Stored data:
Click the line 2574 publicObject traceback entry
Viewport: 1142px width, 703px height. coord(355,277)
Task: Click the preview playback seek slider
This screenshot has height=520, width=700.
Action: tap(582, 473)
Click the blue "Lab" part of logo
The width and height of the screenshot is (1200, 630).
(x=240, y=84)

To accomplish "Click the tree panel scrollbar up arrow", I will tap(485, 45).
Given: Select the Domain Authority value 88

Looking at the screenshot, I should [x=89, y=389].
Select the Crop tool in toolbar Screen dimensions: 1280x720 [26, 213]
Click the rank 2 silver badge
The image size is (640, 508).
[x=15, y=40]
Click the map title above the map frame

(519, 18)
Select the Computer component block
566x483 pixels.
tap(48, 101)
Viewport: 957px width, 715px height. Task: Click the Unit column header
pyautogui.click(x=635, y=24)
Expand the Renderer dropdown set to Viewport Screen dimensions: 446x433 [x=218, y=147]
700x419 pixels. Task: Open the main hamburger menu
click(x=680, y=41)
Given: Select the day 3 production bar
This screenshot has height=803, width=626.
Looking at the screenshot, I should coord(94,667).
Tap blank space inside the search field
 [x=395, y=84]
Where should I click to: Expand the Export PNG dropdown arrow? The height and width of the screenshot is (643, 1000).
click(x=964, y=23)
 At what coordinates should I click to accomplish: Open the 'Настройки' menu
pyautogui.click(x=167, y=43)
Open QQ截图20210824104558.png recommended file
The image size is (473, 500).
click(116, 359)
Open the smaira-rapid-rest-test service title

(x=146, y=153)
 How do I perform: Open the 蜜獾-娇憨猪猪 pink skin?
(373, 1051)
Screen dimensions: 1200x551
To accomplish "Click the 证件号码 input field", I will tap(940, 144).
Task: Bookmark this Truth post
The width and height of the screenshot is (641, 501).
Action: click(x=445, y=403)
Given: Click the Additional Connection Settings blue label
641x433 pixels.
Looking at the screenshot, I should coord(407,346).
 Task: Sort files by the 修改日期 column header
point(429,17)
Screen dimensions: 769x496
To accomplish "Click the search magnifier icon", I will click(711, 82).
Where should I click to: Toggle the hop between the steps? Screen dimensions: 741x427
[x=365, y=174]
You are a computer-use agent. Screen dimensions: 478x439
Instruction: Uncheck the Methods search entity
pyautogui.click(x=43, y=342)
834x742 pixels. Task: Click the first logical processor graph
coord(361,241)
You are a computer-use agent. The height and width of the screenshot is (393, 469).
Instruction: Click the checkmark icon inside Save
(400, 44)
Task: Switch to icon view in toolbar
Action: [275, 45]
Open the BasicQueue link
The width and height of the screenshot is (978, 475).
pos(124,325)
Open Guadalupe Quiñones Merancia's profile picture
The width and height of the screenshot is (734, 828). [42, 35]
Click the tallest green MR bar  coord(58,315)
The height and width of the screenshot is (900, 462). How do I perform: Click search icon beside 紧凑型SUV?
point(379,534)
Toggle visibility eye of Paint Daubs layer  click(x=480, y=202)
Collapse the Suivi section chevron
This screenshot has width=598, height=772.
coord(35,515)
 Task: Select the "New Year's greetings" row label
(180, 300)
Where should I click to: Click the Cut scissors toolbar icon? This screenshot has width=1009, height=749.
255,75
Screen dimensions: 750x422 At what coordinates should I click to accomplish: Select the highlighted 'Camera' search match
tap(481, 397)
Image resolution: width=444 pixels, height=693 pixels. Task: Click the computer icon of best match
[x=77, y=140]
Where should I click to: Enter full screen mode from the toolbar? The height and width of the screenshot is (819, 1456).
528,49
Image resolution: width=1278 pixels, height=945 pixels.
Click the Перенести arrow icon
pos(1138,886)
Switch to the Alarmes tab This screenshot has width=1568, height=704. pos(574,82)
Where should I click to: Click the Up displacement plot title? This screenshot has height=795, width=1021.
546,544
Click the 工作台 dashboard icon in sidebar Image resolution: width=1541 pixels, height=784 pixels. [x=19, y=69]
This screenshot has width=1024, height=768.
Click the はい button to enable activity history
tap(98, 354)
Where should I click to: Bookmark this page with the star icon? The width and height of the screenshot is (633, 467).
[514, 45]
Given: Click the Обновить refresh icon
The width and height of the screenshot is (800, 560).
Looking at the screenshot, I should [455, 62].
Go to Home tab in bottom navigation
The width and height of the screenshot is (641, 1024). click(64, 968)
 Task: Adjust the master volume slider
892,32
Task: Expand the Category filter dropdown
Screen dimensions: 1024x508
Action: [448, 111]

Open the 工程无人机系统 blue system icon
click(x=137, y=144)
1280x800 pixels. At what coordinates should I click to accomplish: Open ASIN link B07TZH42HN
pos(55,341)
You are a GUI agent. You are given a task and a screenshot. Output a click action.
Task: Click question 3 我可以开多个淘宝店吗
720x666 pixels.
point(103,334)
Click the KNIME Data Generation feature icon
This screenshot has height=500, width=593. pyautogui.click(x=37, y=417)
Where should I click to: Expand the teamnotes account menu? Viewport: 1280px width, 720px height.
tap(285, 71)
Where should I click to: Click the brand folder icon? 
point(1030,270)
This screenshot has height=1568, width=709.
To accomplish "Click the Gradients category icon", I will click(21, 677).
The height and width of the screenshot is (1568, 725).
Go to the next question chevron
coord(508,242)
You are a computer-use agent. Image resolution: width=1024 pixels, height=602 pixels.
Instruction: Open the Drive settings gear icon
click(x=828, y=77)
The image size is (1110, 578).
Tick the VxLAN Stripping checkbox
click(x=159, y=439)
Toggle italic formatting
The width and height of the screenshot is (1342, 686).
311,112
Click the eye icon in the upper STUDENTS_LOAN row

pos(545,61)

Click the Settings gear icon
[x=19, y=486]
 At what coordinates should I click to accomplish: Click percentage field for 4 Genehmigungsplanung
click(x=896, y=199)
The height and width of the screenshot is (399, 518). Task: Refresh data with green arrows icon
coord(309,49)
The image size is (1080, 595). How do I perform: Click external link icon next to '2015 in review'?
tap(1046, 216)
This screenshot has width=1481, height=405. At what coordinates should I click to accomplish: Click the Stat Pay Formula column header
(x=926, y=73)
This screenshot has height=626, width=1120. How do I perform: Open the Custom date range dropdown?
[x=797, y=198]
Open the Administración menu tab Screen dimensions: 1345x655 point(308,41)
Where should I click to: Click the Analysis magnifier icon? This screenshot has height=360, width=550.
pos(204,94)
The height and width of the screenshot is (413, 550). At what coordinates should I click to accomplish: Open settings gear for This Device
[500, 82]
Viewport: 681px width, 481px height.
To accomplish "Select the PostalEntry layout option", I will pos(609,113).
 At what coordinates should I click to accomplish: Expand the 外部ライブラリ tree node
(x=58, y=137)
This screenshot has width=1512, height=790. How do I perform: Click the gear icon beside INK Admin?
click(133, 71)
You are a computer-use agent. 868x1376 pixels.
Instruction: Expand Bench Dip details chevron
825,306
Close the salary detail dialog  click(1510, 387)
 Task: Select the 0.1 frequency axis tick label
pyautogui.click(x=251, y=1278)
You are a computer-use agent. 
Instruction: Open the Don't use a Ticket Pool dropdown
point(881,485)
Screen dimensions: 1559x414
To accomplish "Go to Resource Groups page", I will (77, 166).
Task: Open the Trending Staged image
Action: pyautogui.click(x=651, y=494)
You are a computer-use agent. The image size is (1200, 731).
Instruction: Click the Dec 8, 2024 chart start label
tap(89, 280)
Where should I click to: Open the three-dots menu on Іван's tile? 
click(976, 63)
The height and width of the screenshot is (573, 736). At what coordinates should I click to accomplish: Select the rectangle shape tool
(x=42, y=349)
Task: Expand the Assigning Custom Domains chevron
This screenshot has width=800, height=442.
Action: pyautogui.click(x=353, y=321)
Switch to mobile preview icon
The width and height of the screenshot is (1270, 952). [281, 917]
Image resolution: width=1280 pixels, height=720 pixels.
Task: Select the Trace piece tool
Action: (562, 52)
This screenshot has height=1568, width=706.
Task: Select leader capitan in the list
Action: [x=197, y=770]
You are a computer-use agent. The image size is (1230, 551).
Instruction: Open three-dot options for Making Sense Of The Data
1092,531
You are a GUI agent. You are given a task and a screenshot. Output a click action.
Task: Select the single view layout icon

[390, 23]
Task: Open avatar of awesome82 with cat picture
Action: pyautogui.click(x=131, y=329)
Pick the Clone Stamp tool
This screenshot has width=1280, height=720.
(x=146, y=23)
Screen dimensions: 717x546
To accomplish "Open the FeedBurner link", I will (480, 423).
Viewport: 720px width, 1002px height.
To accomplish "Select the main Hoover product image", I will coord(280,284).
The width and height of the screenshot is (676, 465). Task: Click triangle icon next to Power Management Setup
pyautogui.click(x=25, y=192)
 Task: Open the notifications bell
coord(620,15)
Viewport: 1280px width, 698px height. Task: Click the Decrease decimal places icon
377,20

WORK TO COMPLETE:
Could you set down, word for word, only the lines above from the line with "This screenshot has width=1024, height=768." to the line with "Given: Click the Обновить refresh icon", including both?

RESULT FOR THIS TASK:
This screenshot has width=1024, height=768.
Click the はい button to enable activity history
tap(98, 354)
Where should I click to: Bookmark this page with the star icon? The width and height of the screenshot is (633, 467).
[514, 45]
Given: Click the Обновить refresh icon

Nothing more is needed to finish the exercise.